Была ещё мысль «а не съездить ли мне в какой-нибудь молл?», но побоялась: а вдруг я действительно схожу с ума и голос – лишь первая ласточка? Поэтому я предпочла остаться дома и никуда не выезжать самой, пока не поговорю со своим доктором. Примерно так же прошли эти четыре дня, в которые я старалась вести себя со своей семьёй, словно ничего необычного не произошло.
И вот, наконец, я сижу в её кабинете, в котором ничего не изменилось за прошедшие годы.

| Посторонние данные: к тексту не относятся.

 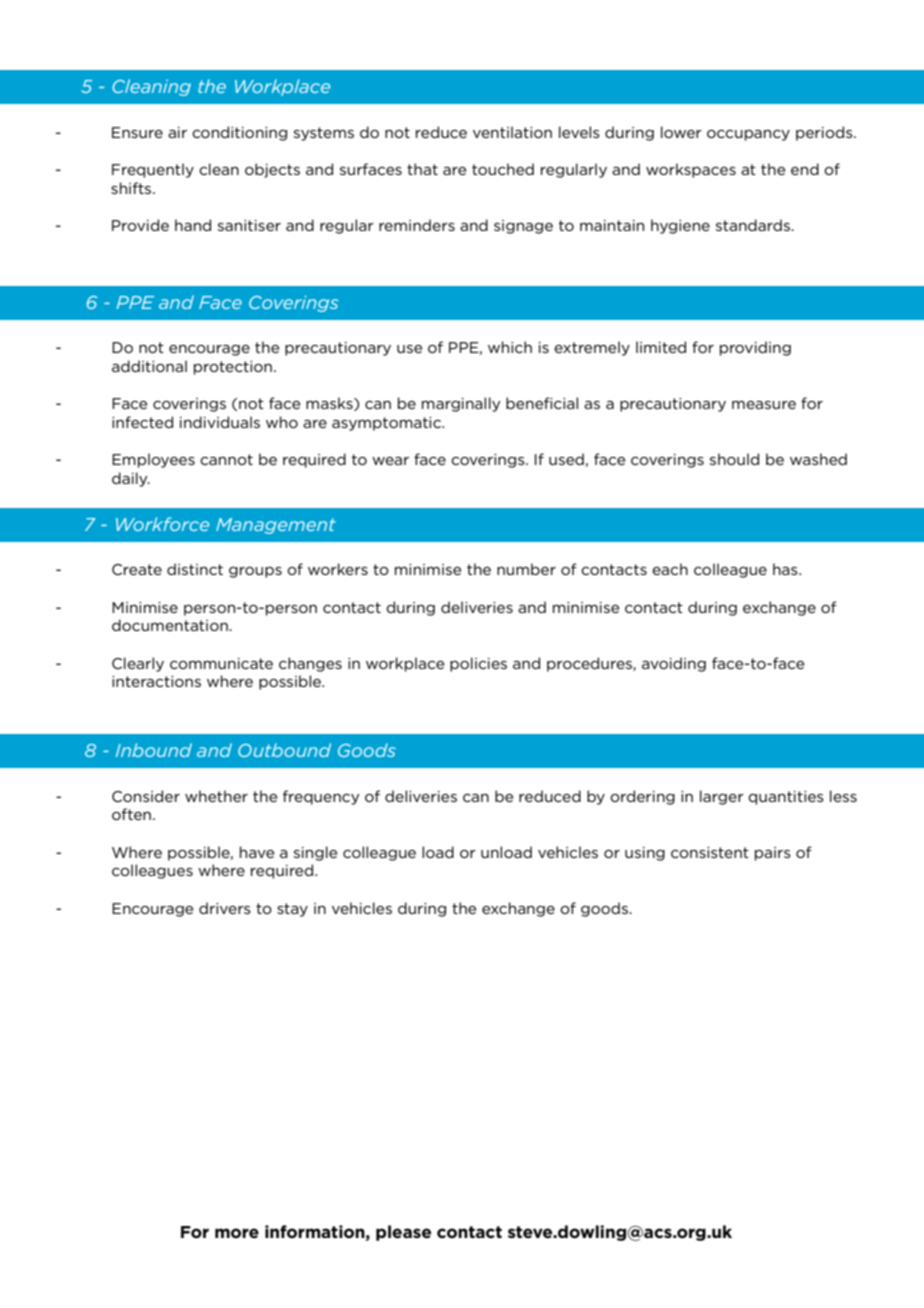 What do you see at coordinates (220, 422) in the document?
I see `individuals` at bounding box center [220, 422].
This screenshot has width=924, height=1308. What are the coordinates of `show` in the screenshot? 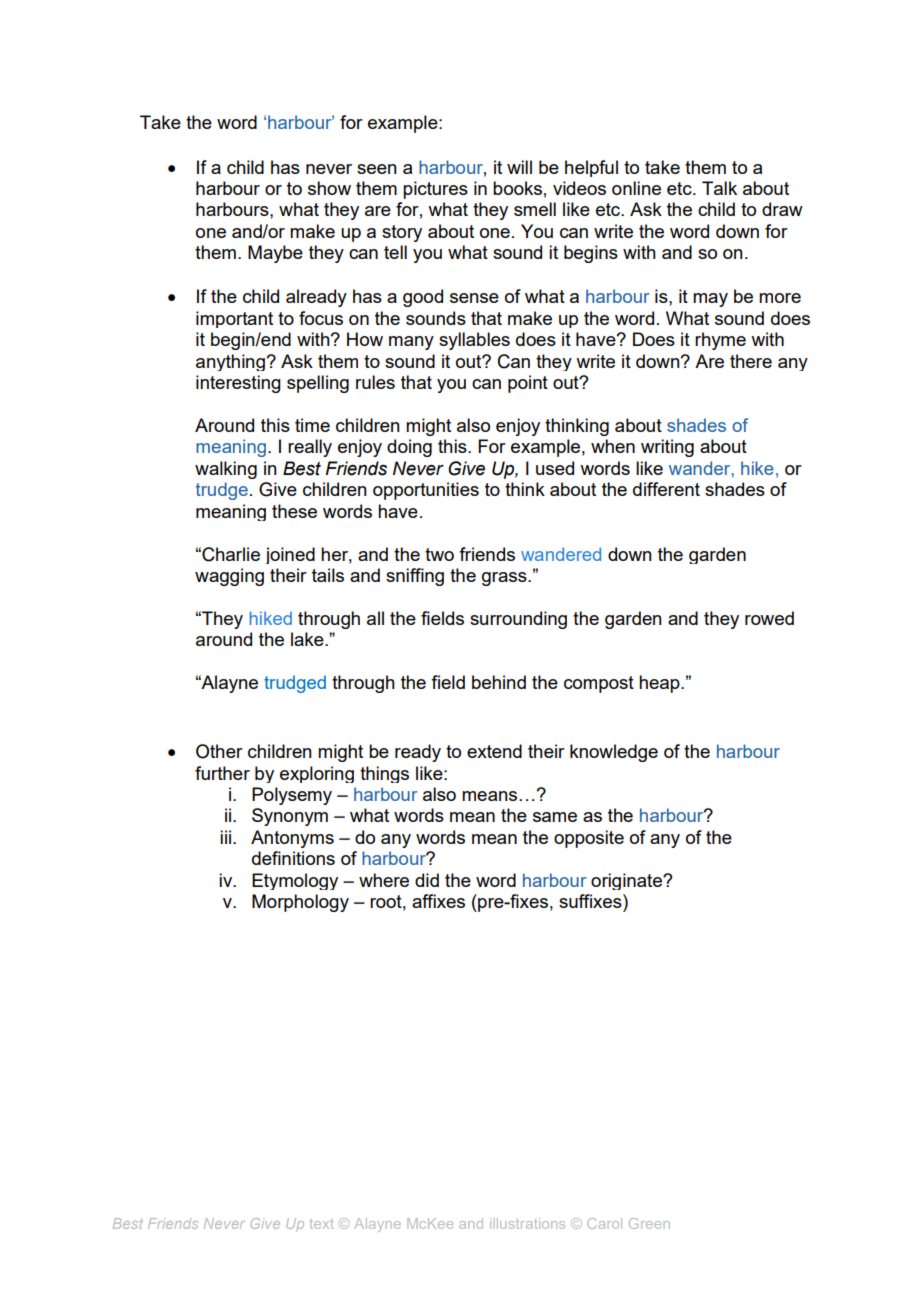 It's located at (329, 188).
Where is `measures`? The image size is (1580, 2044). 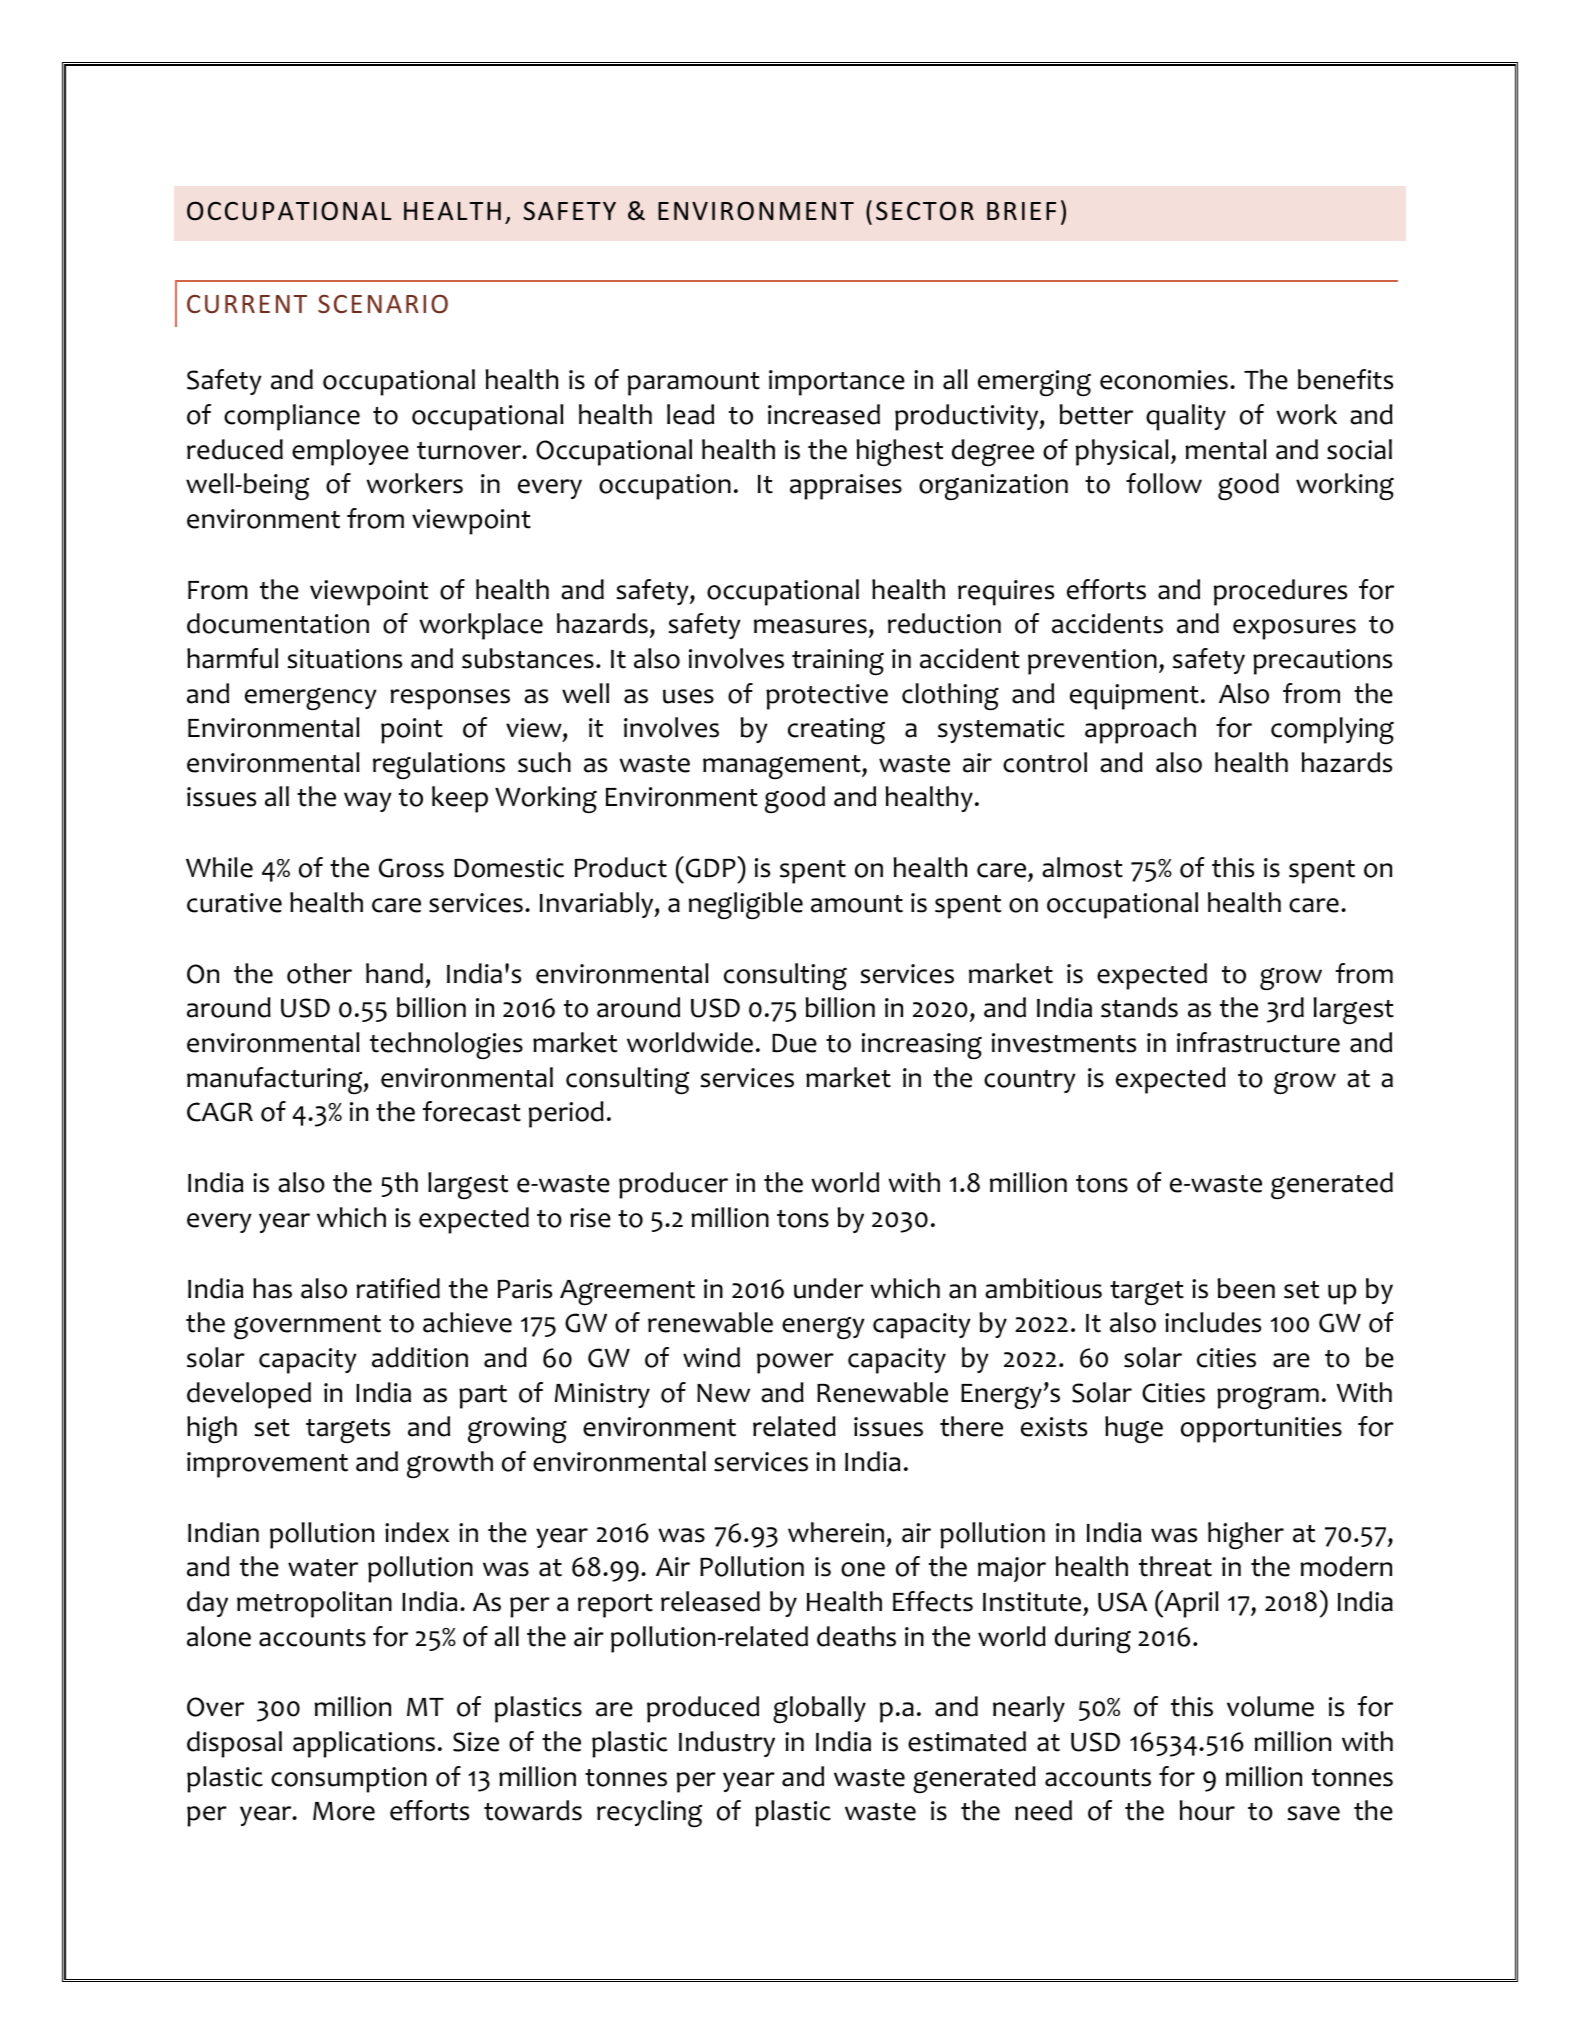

Тот же приятный полумрак, расслабляющее мягкое кресло, располагающая улыбка немолодой женщины, искреннее желание помочь в её глазах, от которого слова сами начинают литься потоком - неудержимым, не замечающим на своём пути никаких преград ни в виде удивления на лице доктора, ни в виде её просьб остановиться и кое-что пояснить, ни в виде быстро строчащего карандаша в её руке, оставляющего пометки на страницах моей истории болезни. И мне было так жаль, так обидно, что в конце отведённого мне часа, после того, как я перед ней вывернула душу наизнанку, она сказала:
- Эмма, Вы не волнуйтесь. Я не вижу у Вас ни признаков шизофрении, ни какого-либо другого психического заболевания. Самое большее, что я могу предположить – Вы находитесь в состоянии крайнего нервного истощения, поддались депрессии, отсюда и слуховая галлюцинация. Я пропишу вам антидепрессанты и настаиваю на том, чтобы мы продолжили наши встречи – один раз в неделю….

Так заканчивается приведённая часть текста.